Philip Roth wiederum blickte 2004 in seinem Roman „Verschwörung gegen Amerika“ in die Vergangenheit und spielte ein „Was wäre gewesen, wenn …“ durch. In dieser Fiktion erzählt er zugleich reale Gefahren der Gegenwart und Zukunft.

Fantastische Form

George Saunders wählt eine fantastische Form für seine parabelhafte kurze Erzählung, in der er grundlegende, oft ähnlich ablaufende Prozesse verdichtet und fokussiert. Ursprünglich als Kinderbuch geplant, entwickelte sich die Prosa aber zur Beschreibung von Worten und Taten, die bis zur Auslöschung des Anderen führen. Saunders erfindet zwei Nachbarländer, ein sehr, sehr kleines Innen-Horner und ein größeres Außen-Horner. Innen-Horner hat gerade nur Platz für jeweils einen, die anderen sechs Einwohner müssen warten, „bis sie dran waren“. Viel mehr Drumherum braucht Saunders nicht, außer das dünne Land der Größer-Keller, in dem man damit beschäftigt ist, das „Nationale Vergnügungslevel“ zu erhöhen.
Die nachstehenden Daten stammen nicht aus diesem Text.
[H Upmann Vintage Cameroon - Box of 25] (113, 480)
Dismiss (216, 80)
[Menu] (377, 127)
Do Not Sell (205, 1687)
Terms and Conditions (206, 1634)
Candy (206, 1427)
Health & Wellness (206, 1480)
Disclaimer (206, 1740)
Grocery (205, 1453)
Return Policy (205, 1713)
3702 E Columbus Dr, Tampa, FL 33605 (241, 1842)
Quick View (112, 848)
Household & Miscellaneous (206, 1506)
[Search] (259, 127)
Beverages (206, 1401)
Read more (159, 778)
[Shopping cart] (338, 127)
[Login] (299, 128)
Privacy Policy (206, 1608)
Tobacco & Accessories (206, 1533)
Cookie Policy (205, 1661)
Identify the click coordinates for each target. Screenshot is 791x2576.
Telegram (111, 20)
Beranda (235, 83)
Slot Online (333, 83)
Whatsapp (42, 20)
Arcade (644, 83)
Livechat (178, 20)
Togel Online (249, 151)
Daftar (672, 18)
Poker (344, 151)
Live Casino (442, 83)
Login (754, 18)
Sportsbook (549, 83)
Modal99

In Außen-Horner hingegen ist man damit beschäftigt, Menschen, die im eigenen, viel zu kleinen Land keinen Platz finden, in „Kurzzeitaufenthaltszonen“ zu drängen. Dieses Elend sehen zu müssen, macht die Außen-Horner übellaunig. Sie könnten den Innen-Hornern etwas Platz vom eigenen Land abtreten, doch wo käme man hin. Dann kämen womöglich eines Tages noch andere Länder und verlangten ein Stück von Außen-Horner. Was für eine Gefährdung für Lebensstil und Selbstwertgefühl!

Buchinfo:
George Saunders: „Die kurze und schreckliche Regentschaft von Phil“, Luchterhand
Erschienen am: 16.10.2024
Originaltitel: The Brief and Frightening Reign of Phil
Übersetzung: Aus dem Amerikanischen von Frank Heibert
Luchterhand

So lebt man dahin, bis auf einmal das Land der Innen-Horner schrumpft und gröbere Probleme beginnen. Denn nun findet nicht einmal mehr einer genug Platz in Innen-Horner. Außen-Horner ist tangiert. Eine Invasion sei das, die müsse bestraft werden. Phil wittert klug die Gunst der Stunde. Seine Macht wächst, sie wird durch Verächtlichmachung der Innen-Horneriten hergestellt. Die Mittel der diversen Vorgangsweisen überschreiten Grenzen. Und Wirklichkeit wird populistisch verfertigt.

Fakten durch Umfragen

Da helfen auch Beschwerden der Innen-Horneriten an den Noch-Präsidenten von Außen-Horner nicht mehr. Gab es denn je das „Kurzzeitaufenthaltszonen-Steuerdekret“, fragt verdattert der Noch-Präsident, dem Phil, der Manipulator, rät, es anzuwenden. „‚Tja, Sir, das kommt drauf an‘, sagte der Berater mit dem Spiegelgesicht. ‚Wir müssen danach fragen, wie die allgemeine Reaktion auf diese Steuer ausgefallen ist. Waren die Menschen für diese Steuer? Wenn ja, so trifft es nach meiner Einschätzung zu, dass Sie dieses Dekret erlassen haben. Sollten die Menschen andererseits nicht zufrieden mit dieser Steuer gewesen sein, so erinnere ich mich ganz deutlich daran, wie Sie mit der Faust auf den Tisch gehauen und jemanden dafür angeprangert haben, dass er auch nur vorschlug, Sie sollten so ein hirnrissiges Dekret erlassen. Wir müssen doch ganz eindeutig, Sir, unsere Demokratie dadurch hochhalten, dass wir auf die Menschen zugehen, um zu ermitteln, was genau Sie im Einzelnen dekretiert haben.‘“

Nichts, was man daran nicht verstünde. Und so fiktiv die Figuren und Länder auch gestaltet sind, so klar meint man wohl zu jeder Zeit und an unterschiedlichen Orten konkrete Personen und politische Vorgangsweisen zu erkennen. Die Frage ist nur, was man aus dieser Erkenntnis macht. Das allerdings hat nicht die Literatur zu entscheiden.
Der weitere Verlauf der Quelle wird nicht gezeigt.